Disks area-minimizing in mean convex Riemannian $n$-manifolds

TL;DR

This paper establishes an inequality relating area and boundary length for immersed disks in certain mean convex Riemannian manifolds, with a rigidity result characterizing the equality case, generalizing previous work to higher dimensions.

Contribution

It extends area-minimizing disk inequalities and rigidity results to higher-dimensional mean convex Riemannian manifolds with specific curvature and topological conditions.

Findings

Proves an inequality involving area and boundary length of immersed disks.

Establishes a rigidity result for the equality case when the boundary is totally geodesic.

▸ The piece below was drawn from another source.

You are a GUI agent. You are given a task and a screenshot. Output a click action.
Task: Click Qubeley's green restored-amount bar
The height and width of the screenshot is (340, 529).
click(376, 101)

Generalizes a known result to higher dimensions.

Abstract

We prove the validity of an inequality involving a mean of the area and the length of the boundary of immersed disks whose boundaries are homotopically non-trivial curves in an oriented compact manifold which possesses convex mean curvature boundary, positive escalar curvature and admits a map to $\mathbb{D}^2\times T^{n}$ with nonzero degree, where $\mathbb{D}^2$ is a disk and $T^n$ is an $n$-dimensional torus. We also prove a rigidity result for the equality case when the boundary is totally geodesic. This can be viewed as a partial generalization of a result due to Lucas Ambr\'ozio in \cite{AMB} to higher dimensions.